Brief 1: In the Footnoted interview text below, rename "business model" to "revenue model" in the passage that begins at the words "Business of Business: Well, just" and stops after "it's all about?", and give that passage again with the change.

Selected extract:
Anyone who's sat through a business journalism class or forensic accounting seminar has probably heard an instructor implore: "Read the footnotes!" The disclosures buried at the end of financial filings are often a goldmine of information that corporations would prefer to slip under the rug. But digging through them can be a time-consuming and labor-intensive process, and the news cycle tends to favor quick and easy headlines. Too often, interesting items in the footnotes go unnoticed. 

Michelle Leder stands as a proud exception to that rule. A business journalist who once wrote for The Tampa Tribune and Bradenton Herald in Florida, Leder fashioned herself into an expert on SEC filings, and always paid special attention to footnotes. She enjoyed the work so much and became so skilled at it that she wrote a book, Financial Fine Print: Uncovering a Company's True Value, and launched investigative business news site Footnoted. 

Footnoted was eventually purchased by Morningstar. She bought it back from the financial research company two years later.  Now an opinion writer for Bloomberg in addition to running Footnoted, she continues to plunge into filings and uncover interesting details, such as a string of provocative tidbits in Robinhood's recently filed S-1.  Those included an employment letter promising a $4.2 million signing bonus and "buckets of options" for Dan Gallagher, a former SEC commissioner who became the chief legal official for the trading app. She also found a note showing that payment for order flow, which caused regulatory issues for Robinhood in the past, represented 75 percent of all revenue in 2020 and 81 percent of revenue in the first quarter of 2021. 

We caught up with Leder and she talked more about how she came to create Footnoted as an antithesis to clickbait, and what other intriguing items she found lurking deep in Robinhood's filing.

This transcript has been edited for length and clarity.

  • Inspired by Nell Minow and Diana Henriques to dig into footnotes

    00:00:00

    Business of Business: Well, just to start, can you kind of explain the story of Footnoted, how it came to be? What its business model is or was? And yeah, just kind of what it's all about?

    Michelle Leder: Yeah, so I've been doing Footnoted, for quite a long time. It's actually 18 years now. So I am original, like the "OG" of financial blogging, or maybe a grandma of financial blogging. I started after writing a book that came out in 2003. So just about 18 years ago, it came out in the fall, like, you know, late August, early September of 2003. And it was called Financial Fine Print

    My background was as a daily journalist, a daily business journalist. And so I wanted a way to continue the conversation with people. When you're writing a book, it's the type of thing that you write the book, and then maybe nine months later, it's actually published. And so there's a very long lag between, like, between what you've reported and when it actually sees the light of day. Twitter wasn't around in 2003. But, you know, now you just find something interesting, you tweet it out, it's instantaneous, right?

Listing:
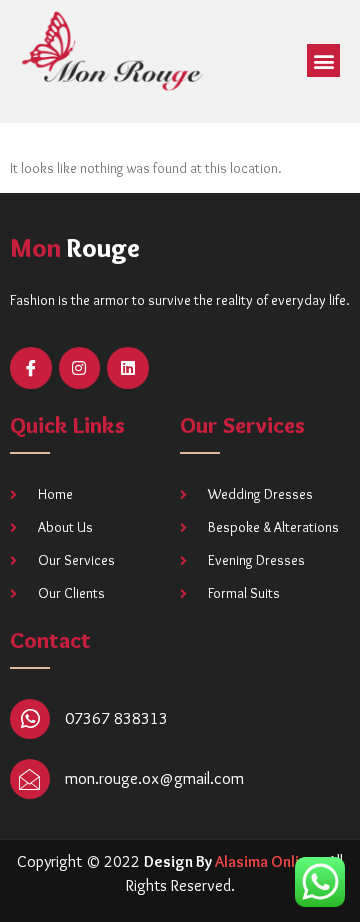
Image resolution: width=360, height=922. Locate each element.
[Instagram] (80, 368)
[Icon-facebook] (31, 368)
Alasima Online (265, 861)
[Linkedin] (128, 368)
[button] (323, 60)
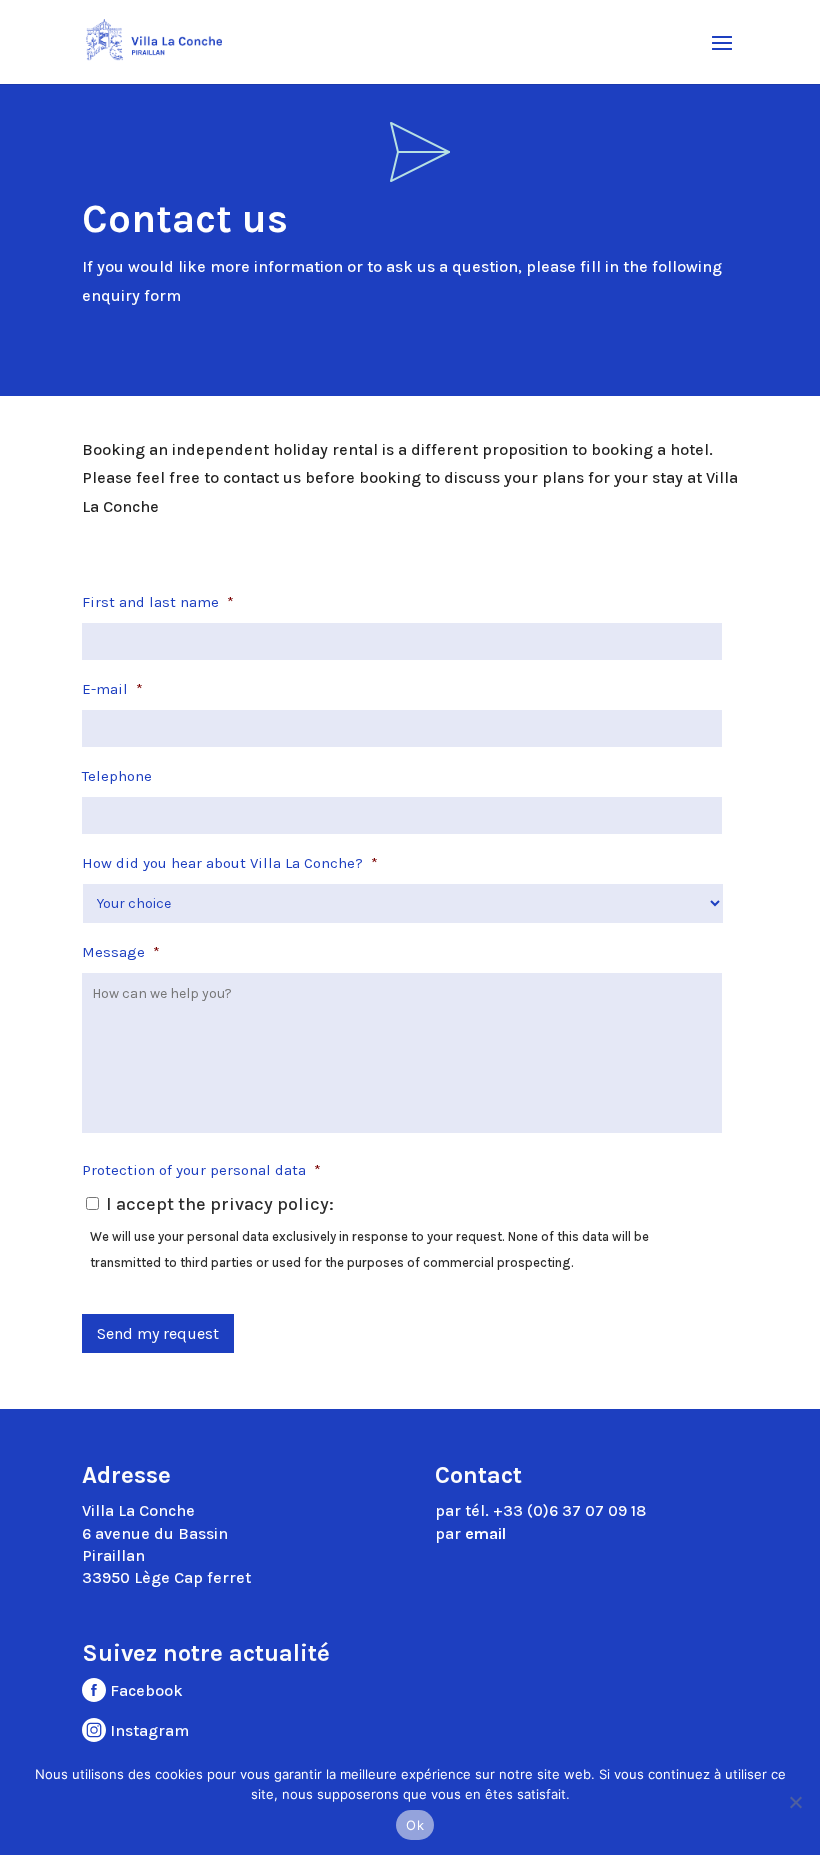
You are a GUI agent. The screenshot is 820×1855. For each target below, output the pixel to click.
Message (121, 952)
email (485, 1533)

--

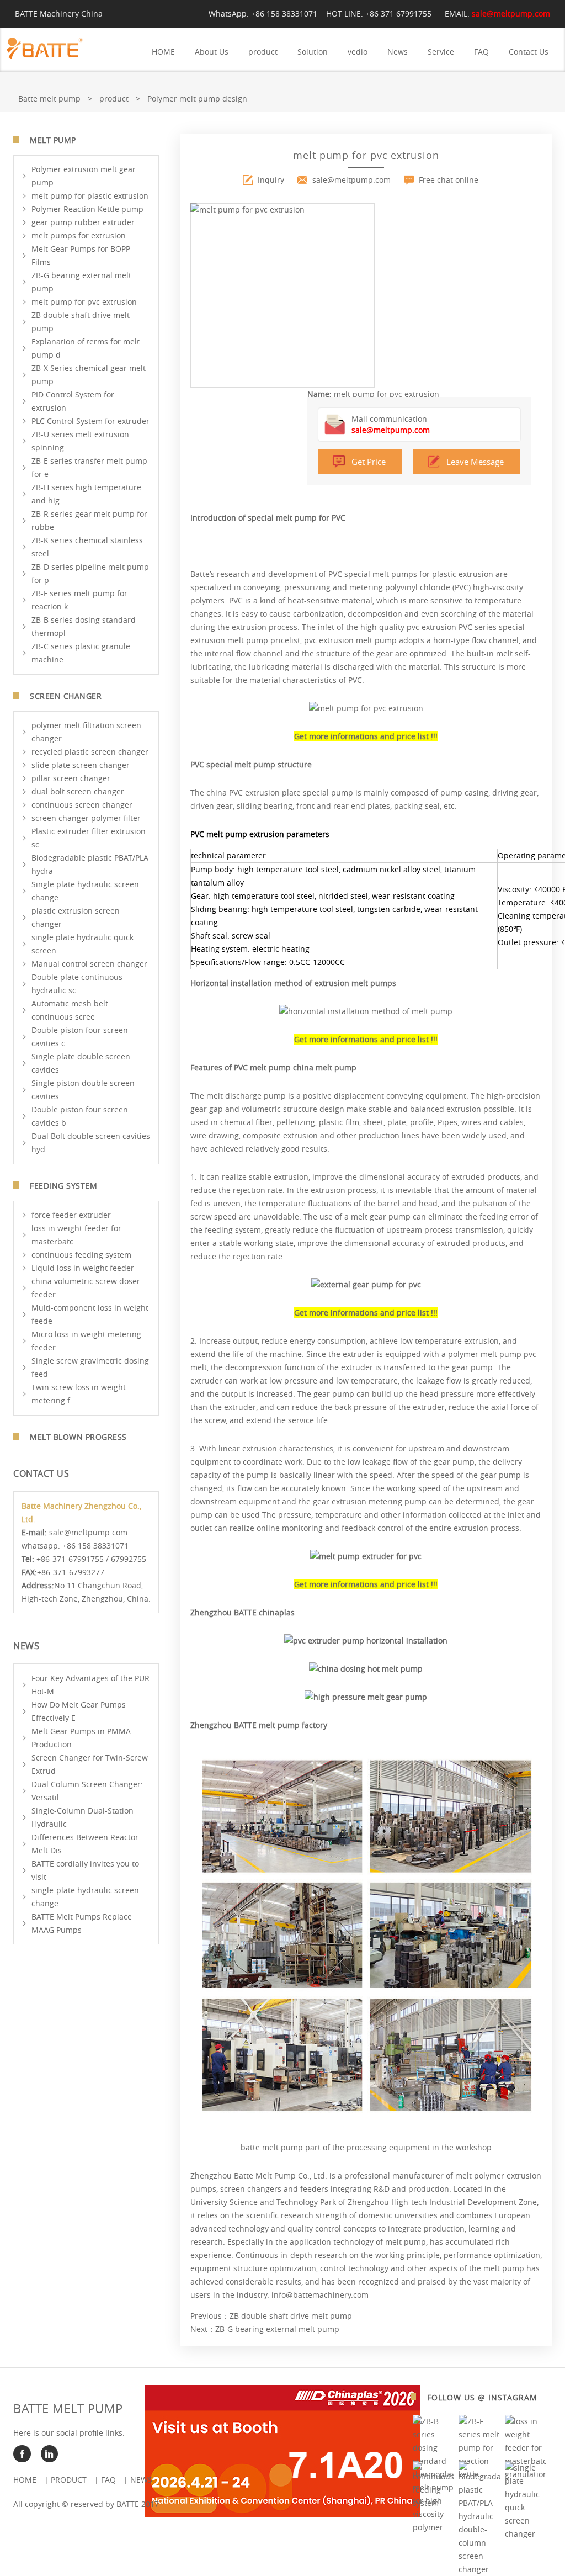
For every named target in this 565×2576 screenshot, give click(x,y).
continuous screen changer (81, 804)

---

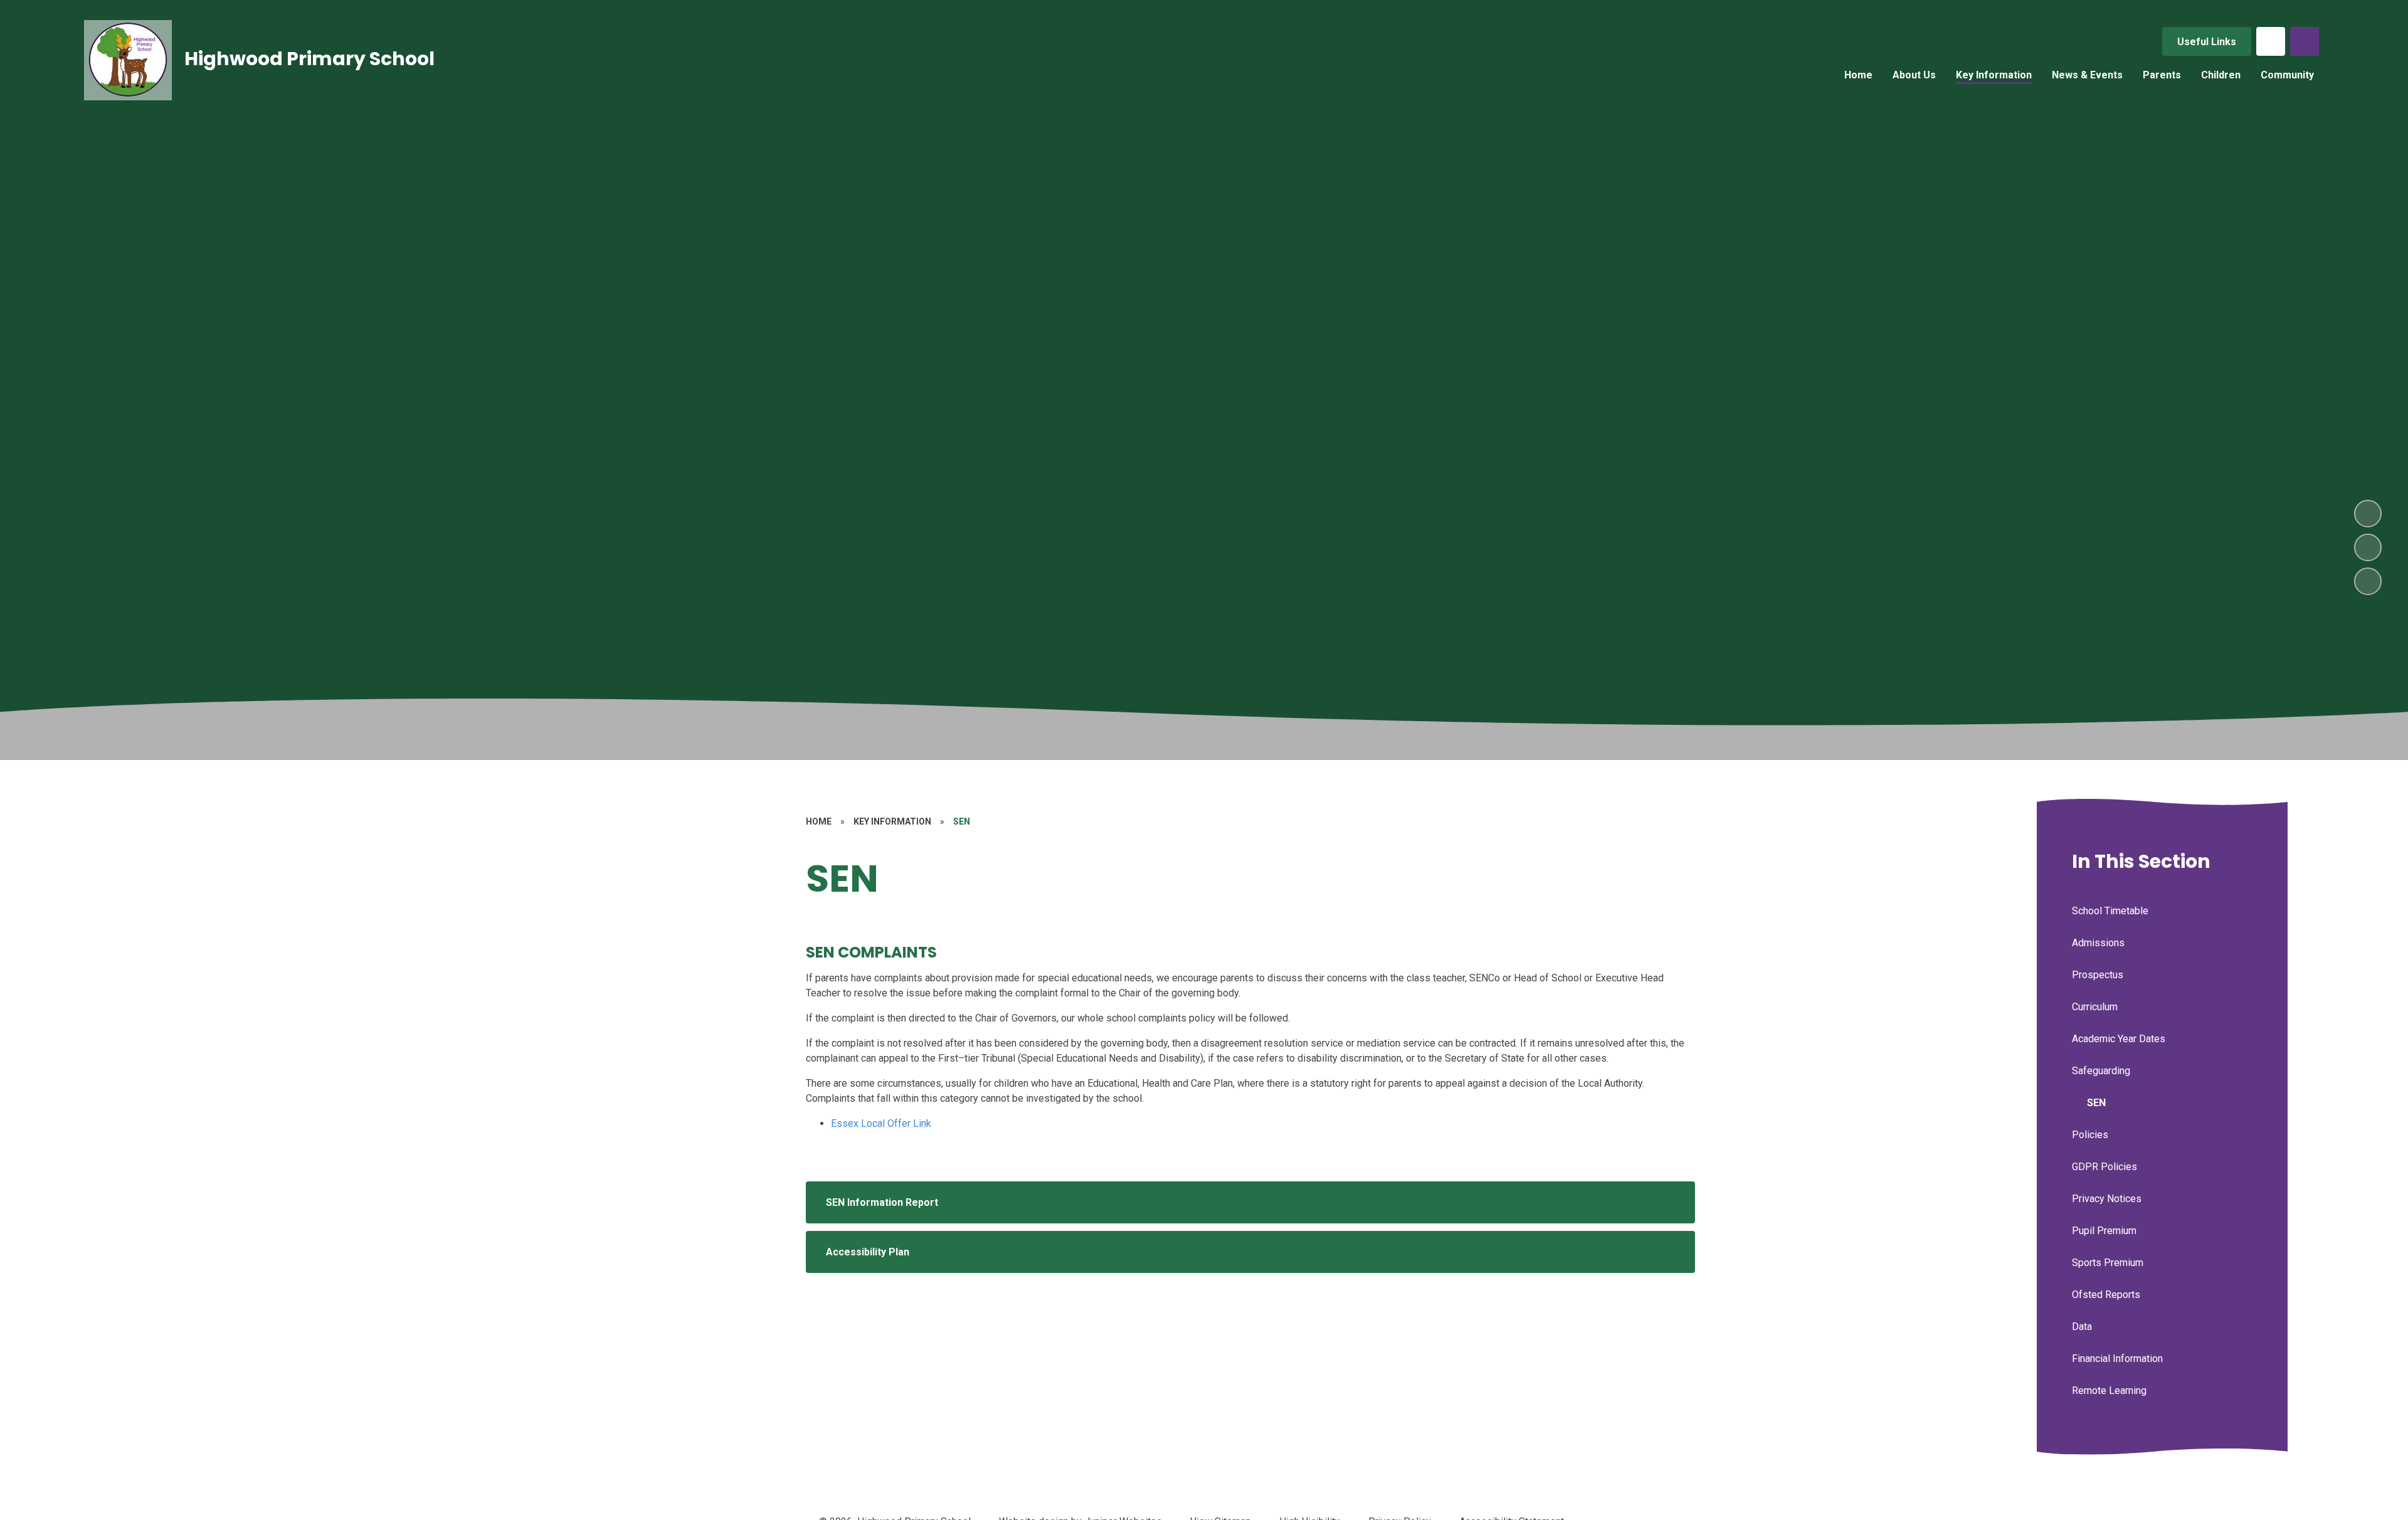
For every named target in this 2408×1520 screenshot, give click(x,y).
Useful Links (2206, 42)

Brief 2: From the rows above, set down word for word the lines that begin at the line that has "You are a GUI" and stop after the line that has "Message (121, 952)".

Problem solution 1:
Business of Business: Well, just to start, can you kind of explain the story of Footnoted, how it came to be? What its revenue model is or was? And yeah, just kind of what it's all about?

Problem solution 2:
You are a GUI agent. The screenshot is 820×1855. For each target below, output the pixel to click.
Message (121, 952)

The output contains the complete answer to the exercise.